Would “good guys” be able to respond in time to prevent most of the damage (unlike e.g. in an earthquake)?
As a result, experts reasonably disagree, by over an order of magnitude, about how big the probable maximum loss(PML) from a cyber cat could be.
UK Government and Marsh (2015): global PML is £20 billion.
IMF (2018): PML to financial institutions could be $270-350 billion.
Marsh (2020): set out five cyber loss scenarios for the US. Biggest is a “widespread data loss from a leading operating system provider” - $23.8 billion
UK OBR (2022): PML from an electricity grid attack in the UK is £29 billion
Lloyds (2023): PML from an attack on financial services payments system is $3.5 trillion globally - $1.1 trillion in the US alone.
Coalition (2024): 1-in-250 year PML in the US is $29 billion.
Traditional (re)insurers aren’t comfortable with the risk of cyber cat. For instance, at the 2023 Rendez-Vous, Laurent Rousseau, then CEO of French (re)insurer Scor, said:
The main reason for Scor's lack of increasing its cyber premiums is the uncertainty around its cyber accumulation risk. Reinsurers are unsure of the probable maximum loss (PML) estimates because cyber is evolving so quickly.
By contrast, specialist cyber insurer Coalition is much more bullish: its Head of Insurance Shawn Ram said that:
There's always the possibility of a black swan event, and we won't dismiss that. But we do believe, at least where cyber insurers offer coverage, that the potential for and consequences of a cyber event are oftentimes overstated.

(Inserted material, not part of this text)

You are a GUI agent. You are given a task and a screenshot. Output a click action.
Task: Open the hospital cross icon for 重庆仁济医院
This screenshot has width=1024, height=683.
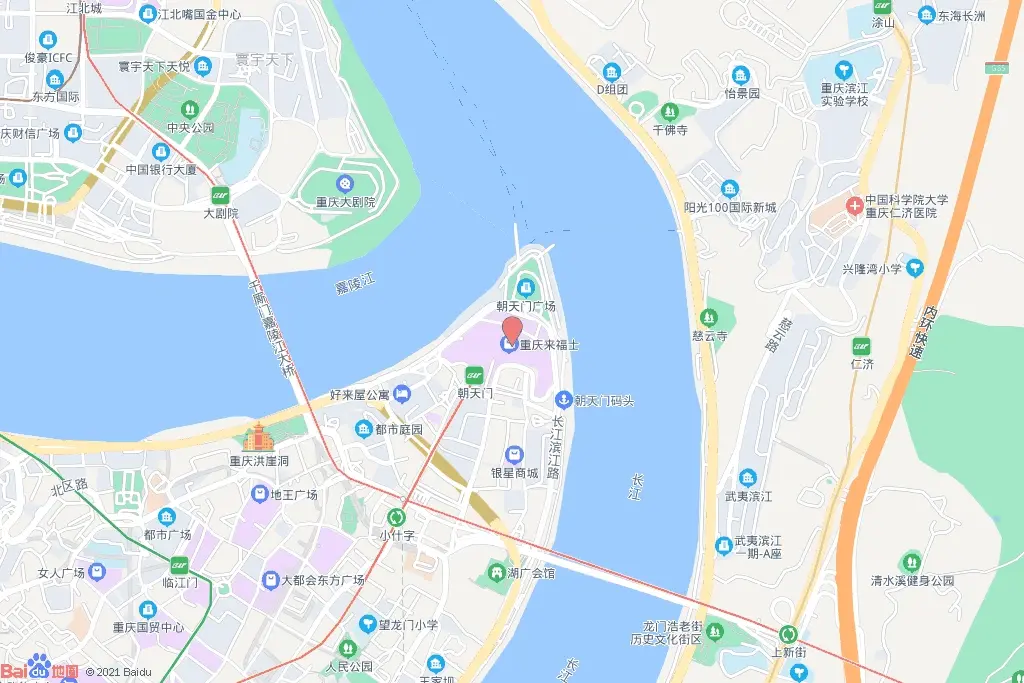pos(854,206)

And Josh Motta, Coalition’s CEO, thinks that reinsurers are overestimating the risks of a cyber catastrophe:
A lot of the scenarios that people think about, in my estimation, just simply aren't possible. People have a fundamental misunderstanding of how the internet is structured. … And that can lead to some pretty rash and implausible assumptions. For example, malware taking down all Windows computers globally. You don't know how hacking works if that's a plausible scenario in your catastrophe modelling. … I'm not overly optimistic in that there can be no accumulation event in cyber, I just think that the modelling that's being done now is so overblown that absolutely there is an arbitrage opportunity for those that are willing to seize upon it.
In the aftermath of the Crowdstrike failure, one might take issue with Motta’s optimism - haven’t we just seen an event “taking down all Windows computers globally”? But it’s not clear that hackers could exploit the same kernel permissions that Crowdstrike has - and that’s exactly the issue. Experts reasonably disagree about cyber cat, so reinsurers can’t price it, and insurers can’t be sure what they’re buying protection against. As such, there’s too much uncertainty for cyber reinsurance brokers to make a market effectively.

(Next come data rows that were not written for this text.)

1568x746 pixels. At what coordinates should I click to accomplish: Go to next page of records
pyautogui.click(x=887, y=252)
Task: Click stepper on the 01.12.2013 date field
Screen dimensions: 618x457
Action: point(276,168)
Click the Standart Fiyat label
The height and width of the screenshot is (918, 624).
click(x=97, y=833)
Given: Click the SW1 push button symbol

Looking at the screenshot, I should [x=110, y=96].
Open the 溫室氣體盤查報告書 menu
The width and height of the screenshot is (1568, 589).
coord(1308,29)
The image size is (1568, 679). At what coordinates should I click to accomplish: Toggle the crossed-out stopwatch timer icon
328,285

This disagreement is so significant that I think there’s an opportunity for hedge funds to develop a differentiated view on the risk of cyber cat by getting actuaries and hackers together. Are reinsurers pricing it correctly?

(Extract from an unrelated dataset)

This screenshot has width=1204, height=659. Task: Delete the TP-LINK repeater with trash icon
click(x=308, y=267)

You then want to bet on insurers if you think reinsurance is too cheap, and on reinsurers if it’s too expensive. You could take equity positions in the insurers and reinsurers that are relatively more exposed to cyber; but since it can take a long time for the ultimate responsibility for cyber losses to be adjudicated, and most insurers and reinsurers are broadly diversified, it’s probably better to provide capital-at-risk for insurers and reinsurers directly.
That could happen in various ways; as far as I’m aware, the market for insurance-linked securities (ILS), or ‘cat bonds’ in cyber is still nascent, but you could provide capital to reinsurance programmes or cyber MGAs. Funds already do this to some degree; D.E. Shaw actively deploys capital into reinsurance, but I don’t know what they think their edge is.
I’m not well placed to judge whether cyber reinsurance is overpriced; I don’t have the cybersecurity chops to generate that view. But for an appropriately-informed actor, there’s an interesting opportunity in cyber reinsurance.